ELLA TENÍA PARA ÉL UNOS ARGUMENTOS IMBATIBLES (MICRORRELATOS)

Carmen Almaña era bonita, coqueta e inteligente. Desde muy temprana edad descubrió que casi todos los hombres que no han perdido sus cualidades varoniles sucumben fácilmente a los encantos femeninos bien empleados por las mujeres que les gustan los hombres y saben rendirlos con su seducción y su conocimiento de hasta donde resiste el deseo masculino sin desesperarlo y abocarlo a la rotura de la relación amorosa.
Carmen usaba ropas sexis que dejaban entrever las partes más sensuales de su figura y mantenía astutamente ocultas las que menos lo eran.
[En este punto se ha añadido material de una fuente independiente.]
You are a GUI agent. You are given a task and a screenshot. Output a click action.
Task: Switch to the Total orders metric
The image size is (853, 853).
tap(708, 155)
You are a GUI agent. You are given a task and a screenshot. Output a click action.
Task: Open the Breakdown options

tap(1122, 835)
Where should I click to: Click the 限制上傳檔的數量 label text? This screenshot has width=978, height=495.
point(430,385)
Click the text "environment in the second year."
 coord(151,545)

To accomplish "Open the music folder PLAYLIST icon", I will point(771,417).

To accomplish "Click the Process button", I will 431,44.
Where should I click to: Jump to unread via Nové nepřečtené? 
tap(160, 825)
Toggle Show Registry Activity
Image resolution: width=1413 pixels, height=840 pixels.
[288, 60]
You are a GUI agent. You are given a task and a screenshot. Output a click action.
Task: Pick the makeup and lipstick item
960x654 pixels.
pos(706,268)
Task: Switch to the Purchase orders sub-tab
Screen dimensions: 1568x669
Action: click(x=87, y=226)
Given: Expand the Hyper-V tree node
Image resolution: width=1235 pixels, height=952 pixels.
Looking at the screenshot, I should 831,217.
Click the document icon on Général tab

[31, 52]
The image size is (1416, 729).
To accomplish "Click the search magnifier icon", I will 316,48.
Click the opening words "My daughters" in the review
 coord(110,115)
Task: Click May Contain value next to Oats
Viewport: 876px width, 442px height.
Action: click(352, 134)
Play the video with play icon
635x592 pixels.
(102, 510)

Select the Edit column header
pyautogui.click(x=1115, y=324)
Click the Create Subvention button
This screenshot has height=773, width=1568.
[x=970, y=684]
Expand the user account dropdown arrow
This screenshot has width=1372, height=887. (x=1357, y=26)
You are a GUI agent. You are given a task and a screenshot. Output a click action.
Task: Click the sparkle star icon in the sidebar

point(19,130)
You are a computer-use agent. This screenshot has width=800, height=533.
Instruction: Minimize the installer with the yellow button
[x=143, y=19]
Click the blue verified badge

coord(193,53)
Las partes más sensuales suyas eran los labios que sabía entreabrir con mohines graciosos, prometedores, y nunca usaba cinturón alguno porque apretándole la cintura revelaban unas nalgas demasiado altas y poco armoniosamente unidas a sus muslos.
Carmen llevaba un tiempo saliendo con Leandro Aguado, cuatro años mayor que era, ni feo ni guapo, un buen mecánico de profesión, muy trabajador, y que más de una posible candidata a quedarse para vestir santos intentaba conquistar y dejarla sin él.
Recién salidos del cine y llegados junto al coche, Leandro le propuso a Carmen pasar un rato en el cuarto que tenía en casa de sus padres, aprovechando que ellos se habían ido a pasar el fin de semana a un pisito que tenían en el pueblo que habían dejado tiempo atrás para venirse a vivir a la ciudad.
—Otro día, cariño. Ayer trabajé tres horas extra en la tintorería y estoy hecha polvo.
—Muy bien —mostrándose él evidentemente decepcionado—. Te dejo en tu casa y me voy por ahí a dar una vuelta.
—No te vayas a ninguna parte, tontorrón, aunque esté muerta de cansancio permaneceré contigo porque el amor que te tengo merece de mi parte los mayores sacrificios. Vamos a tu cuarto, hermoso mío.
Dicho lo anterior ella se desabotonó varios botones de su blusa, mostró los dos seductores argumentos que ocultaban y Leandro hundió su ardiente boca entre ellos. Carmen le acarició sus cabellos al tiempo que le susurraba palabras cariñosas y disfrutaba el éxito de sus artes seductoras, mientras pensaba: <<Ah, los hombres, les despiertas desesperadamente el deseo de ti, luego les das un poquito de lo que quieren, y una vez saciados se convierten en mansos, agradecidos corderos>>.